“Among many performance-enhancing compounds that colostrum contains is a substance called insulin-like growth factor 1 (IGF-1), which, combined with regular exercise, is believed to help stimulate muscle growth and repair. Dr. Edmond Burke explains that while IGF-1 is banned by the International Olympic Committee (IOC) when taken in synthetic form, IGF-1 that occurs naturally in colostrum is not a proscribed substance.”
Kuipers 2002 study: Effects of oral bovine colostrum supplementation on serum insulin-like growth factor-I levels.
OBJECTIVES: We investigated whether supplementation with 60 g/d of bovine colostrum affects blood levels of insulin-like growth factor-I (IGF-I) and IGF binding protein-3 in relation to doping testing. Nine endurance-trained men ingested 60 g/d of bovine colostrum for 4 wk. METHODS: Blood and urine were sampled before starting supplementation.

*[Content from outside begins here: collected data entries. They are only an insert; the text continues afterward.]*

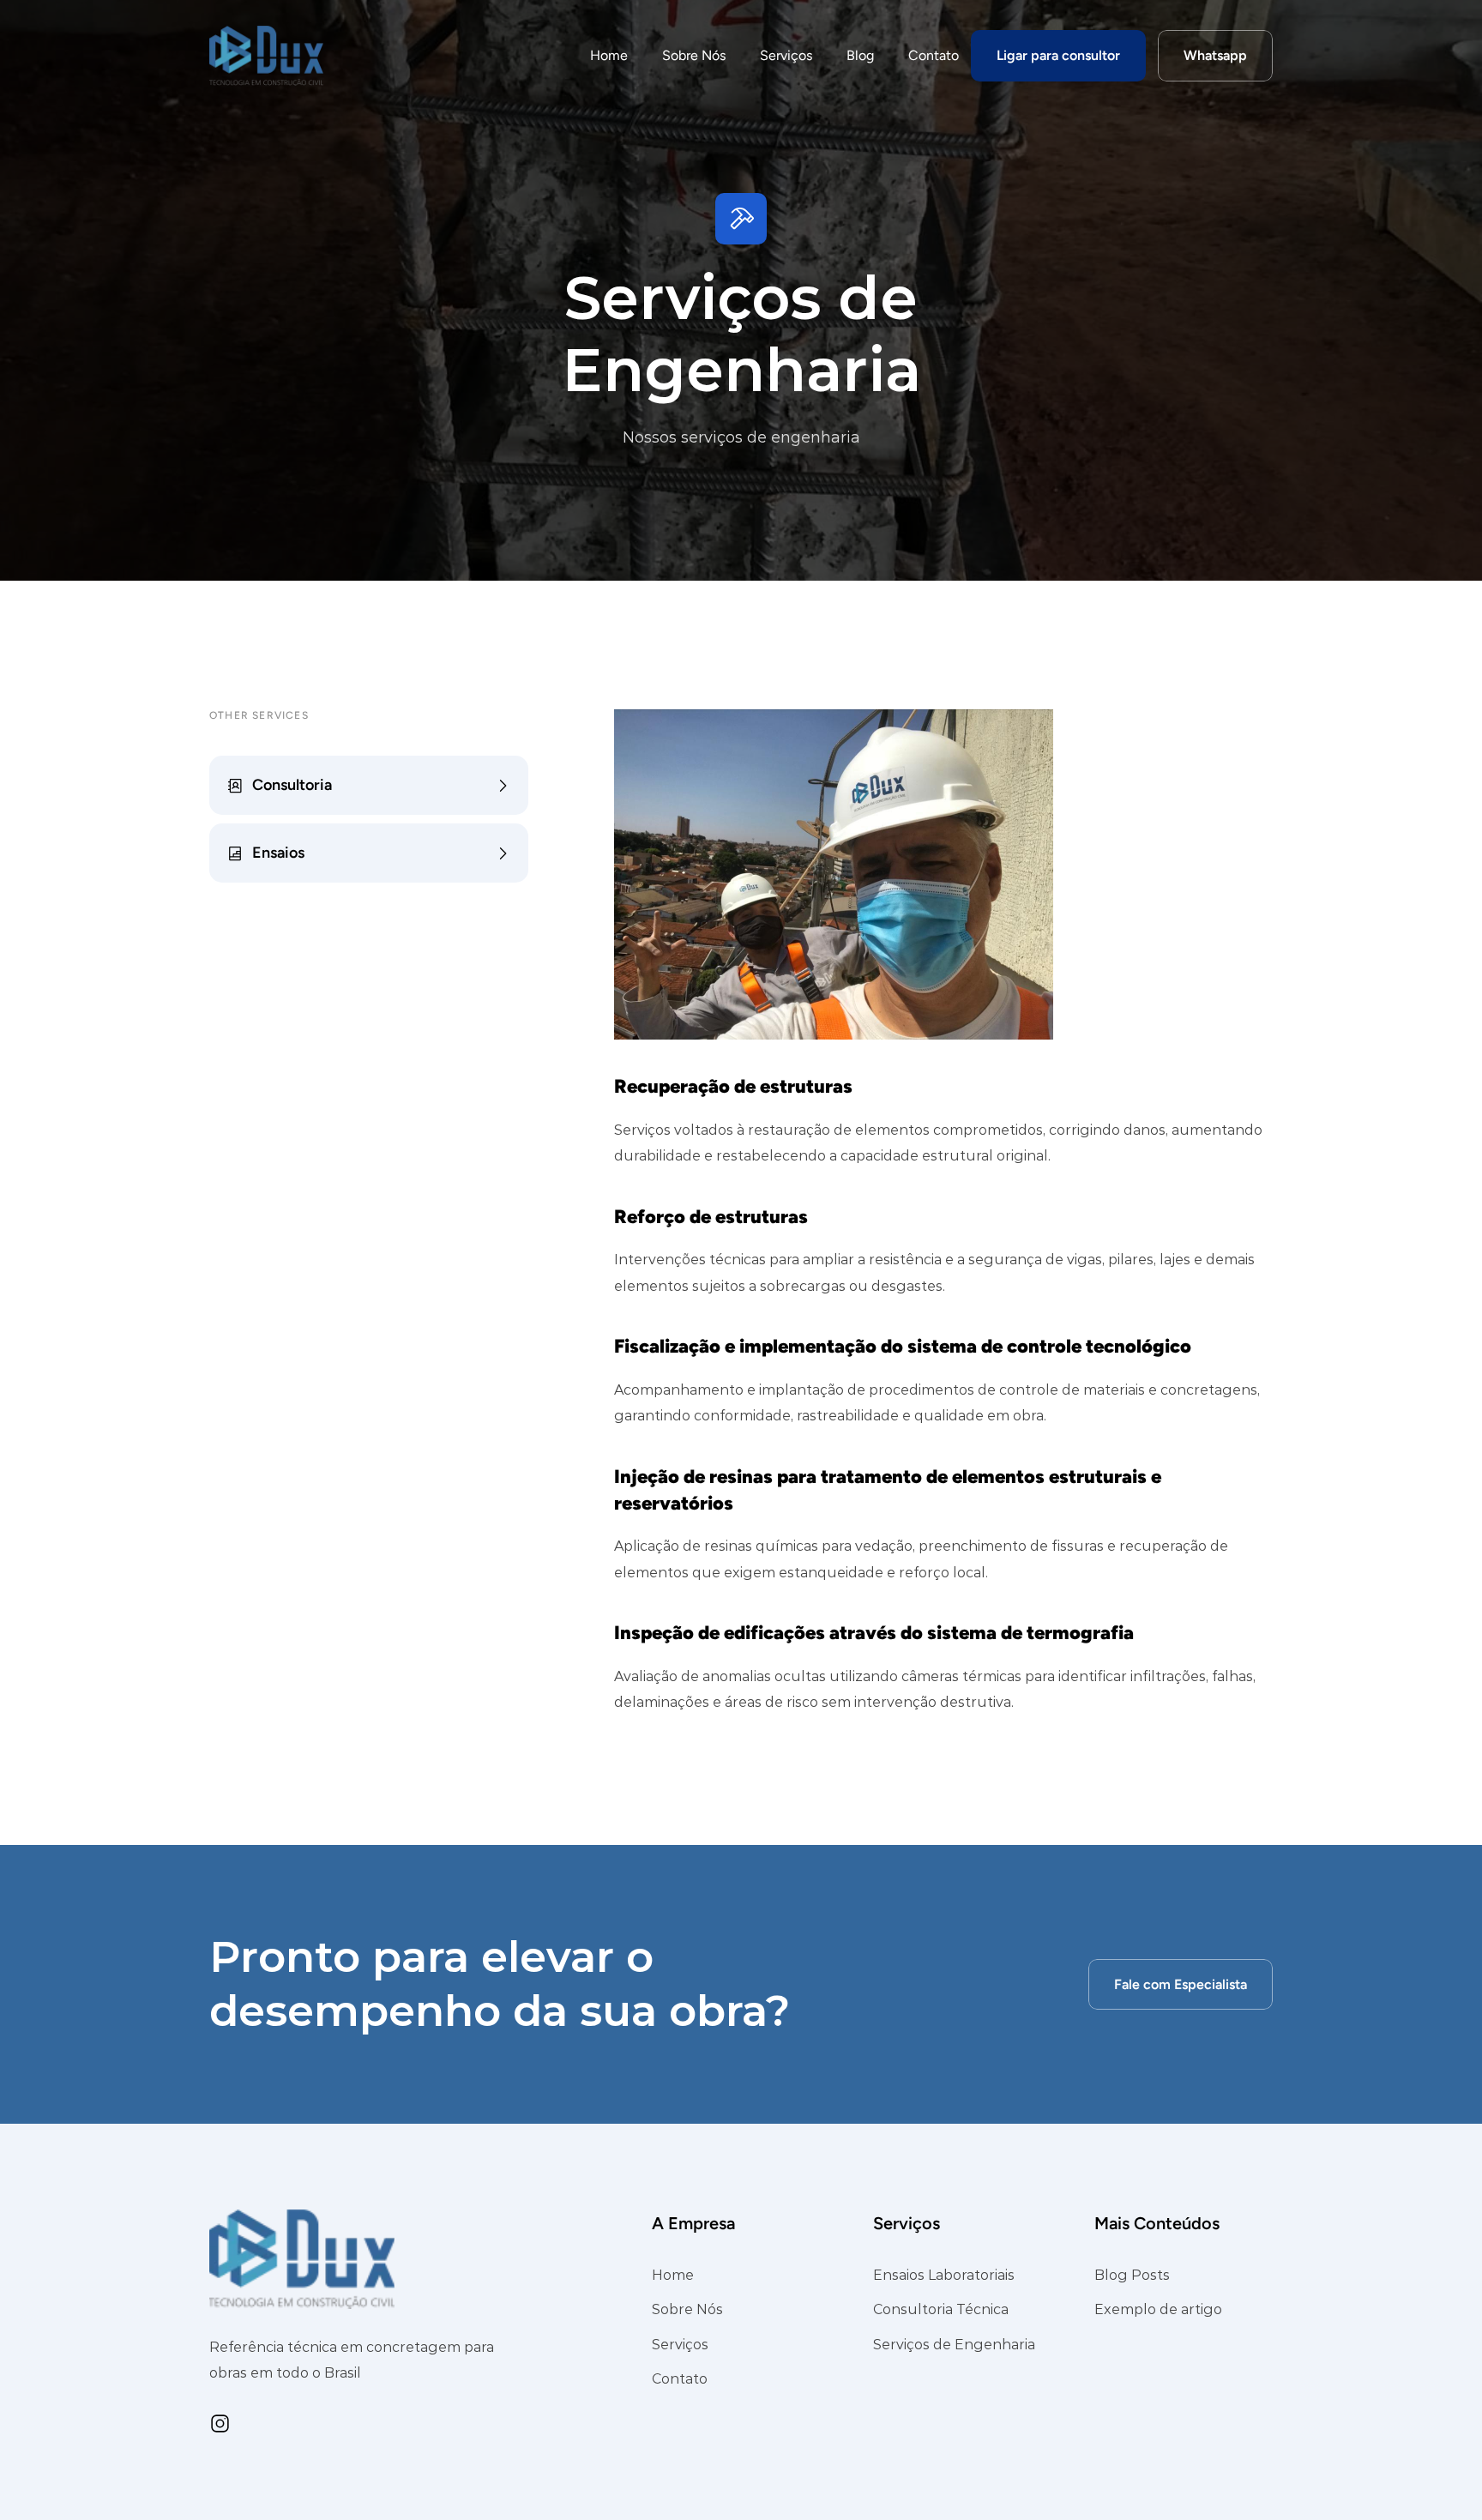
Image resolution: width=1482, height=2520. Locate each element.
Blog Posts (1132, 2275)
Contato (933, 55)
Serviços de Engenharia (954, 2344)
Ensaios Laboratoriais (944, 2275)
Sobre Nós (694, 55)
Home (609, 55)
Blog (860, 55)
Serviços (786, 55)
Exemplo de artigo (1158, 2310)
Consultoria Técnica (941, 2310)
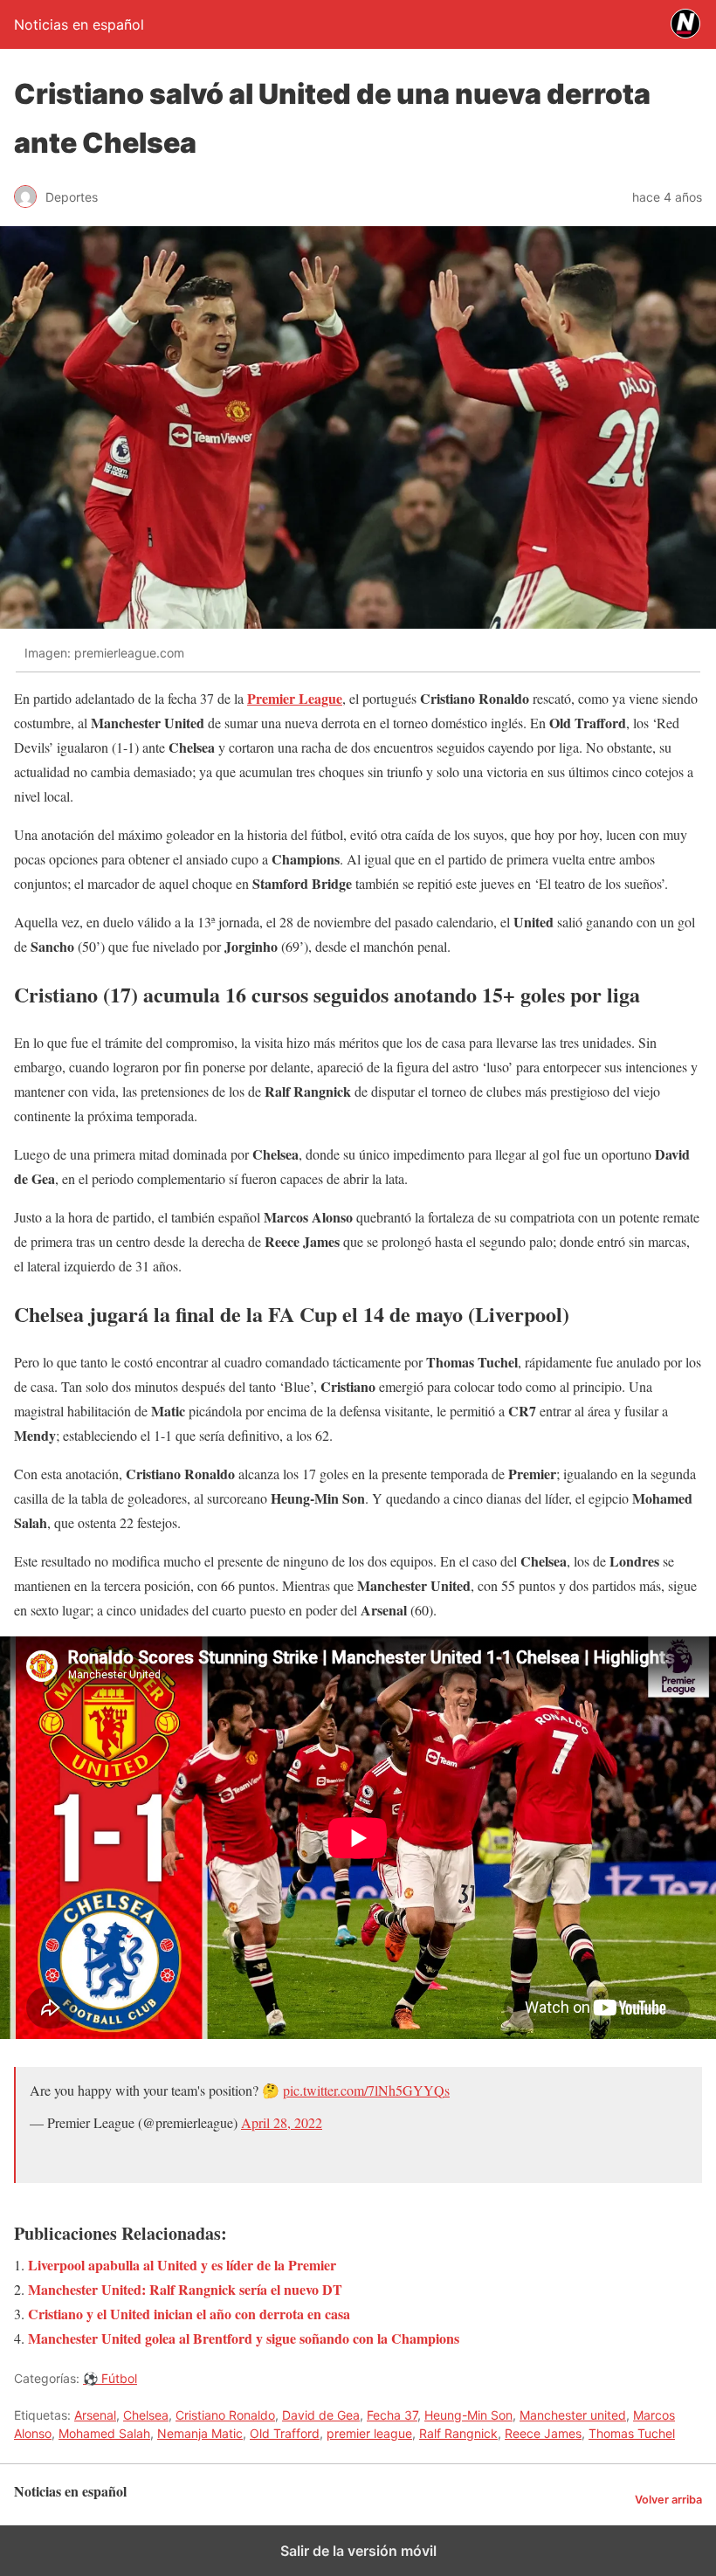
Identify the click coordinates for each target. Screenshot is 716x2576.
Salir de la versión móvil (358, 2550)
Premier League (294, 698)
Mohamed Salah (104, 2433)
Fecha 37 (392, 2414)
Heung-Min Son (468, 2414)
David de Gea (321, 2414)
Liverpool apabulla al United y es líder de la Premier (182, 2265)
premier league (369, 2433)
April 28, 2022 (281, 2122)
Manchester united (573, 2414)
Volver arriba (668, 2499)
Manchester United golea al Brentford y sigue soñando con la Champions (243, 2338)
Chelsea (146, 2414)
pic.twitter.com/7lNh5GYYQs (366, 2090)
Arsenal (95, 2414)
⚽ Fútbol (110, 2378)
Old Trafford (285, 2433)
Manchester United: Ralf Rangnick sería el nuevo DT (185, 2289)
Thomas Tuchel (632, 2433)
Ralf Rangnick (458, 2433)
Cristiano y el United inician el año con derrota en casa (189, 2314)
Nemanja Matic (200, 2433)
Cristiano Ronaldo (225, 2414)
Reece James (543, 2433)
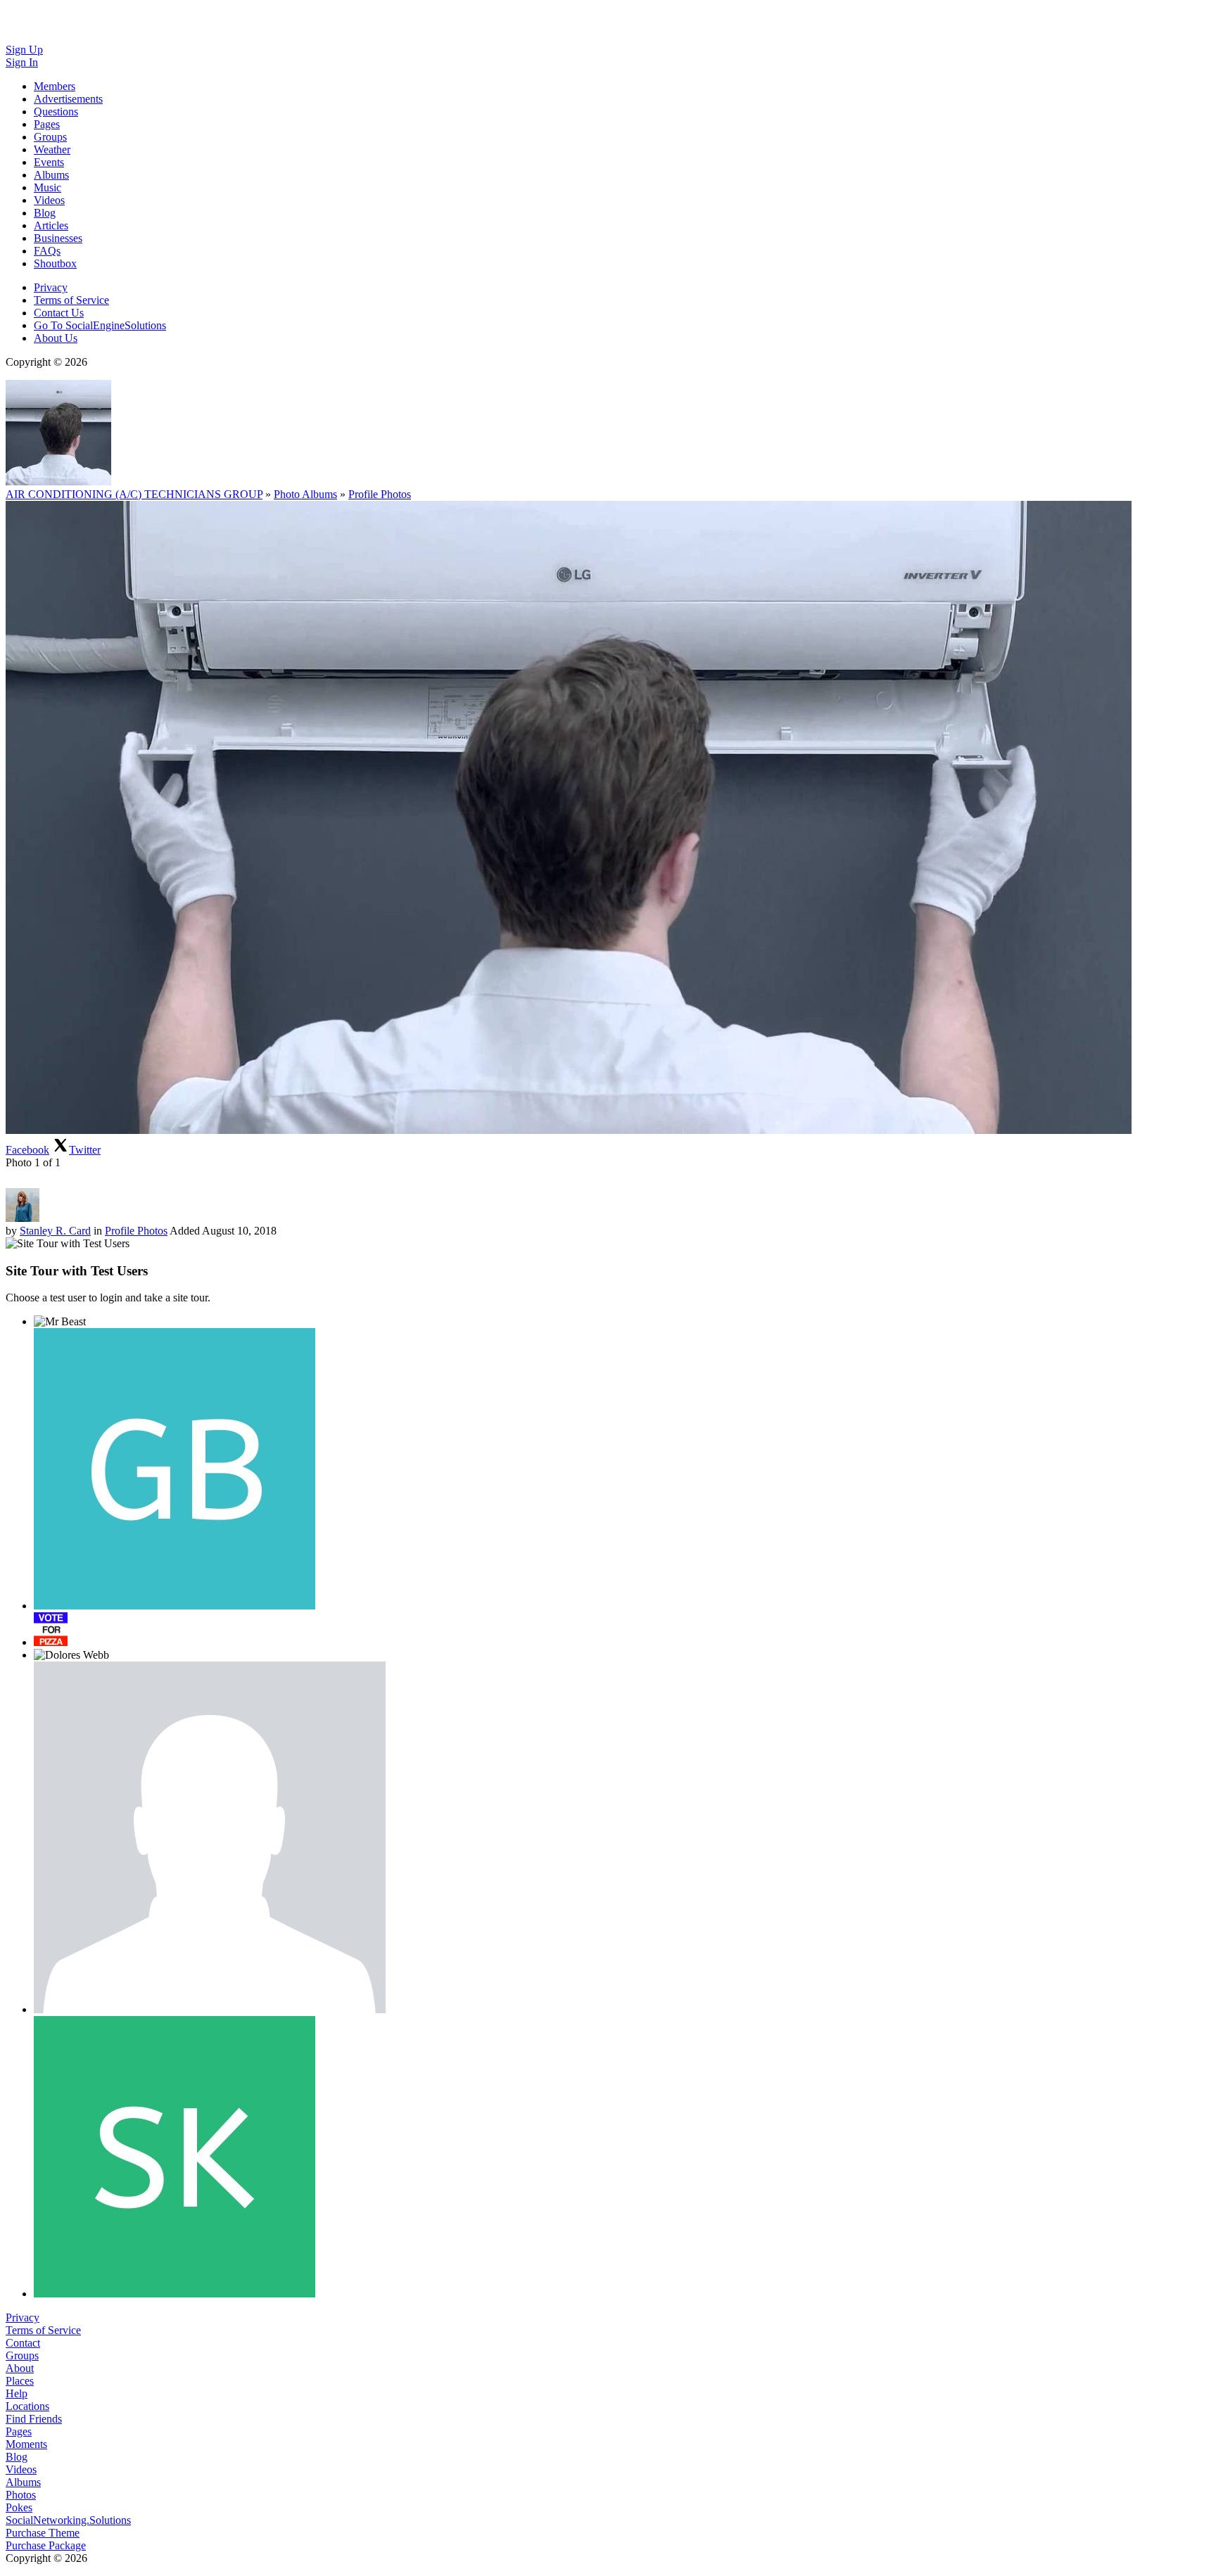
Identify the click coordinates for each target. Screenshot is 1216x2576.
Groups (22, 2355)
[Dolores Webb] (71, 1655)
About (20, 2368)
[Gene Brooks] (174, 1468)
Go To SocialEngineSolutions (100, 325)
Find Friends (34, 2419)
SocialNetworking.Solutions (68, 2520)
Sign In (22, 62)
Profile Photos (379, 494)
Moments (26, 2444)
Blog (16, 2457)
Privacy (51, 287)
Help (16, 2393)
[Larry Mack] (210, 1837)
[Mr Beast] (60, 1321)
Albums (23, 2482)
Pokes (19, 2507)
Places (20, 2381)
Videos (21, 2469)
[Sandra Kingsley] (174, 2156)
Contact (23, 2343)
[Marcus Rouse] (51, 1629)
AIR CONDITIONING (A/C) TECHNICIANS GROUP (134, 494)
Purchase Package (46, 2545)
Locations (27, 2406)
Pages (19, 2431)
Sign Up (24, 50)
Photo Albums (305, 494)
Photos (21, 2495)
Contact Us (59, 313)
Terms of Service (71, 300)
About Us (55, 338)
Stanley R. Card (55, 1231)
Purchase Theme (43, 2533)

After 4 wk urine and blood samples were taken after an overnight fast and 2 h after ingestion of the last portion to study possible acute effects. RESULTS: Blood IGF-I levels before supplementation were (mean +/- standard deviation) 31 +/- 13 nM/L, and no acute effects were observed after 4 wk of supplementation (33 +/- 9 nM/L). Levels of IGF-binding protein-3 were 136 +/- 11 nM/L before supplementation and 135 +/- 16 nM/L after 4 wk of supplementation. Two hours after ingestion of the last portion, the level of IGF binding protein-3 was 131 +/- 19 nM/L, which was not different from baseline values. Drug testing in a laboratory accredited by the International Olympic Committee did not show any forbidden substance before or after 4 wk of supplementation.
CONCLUSIONS: Daily supplementation with 60 g of bovine colostrum for 4 wk does not change blood IGF-I or IGF binding protein-3 levels and does not elicit positive results on drug tests.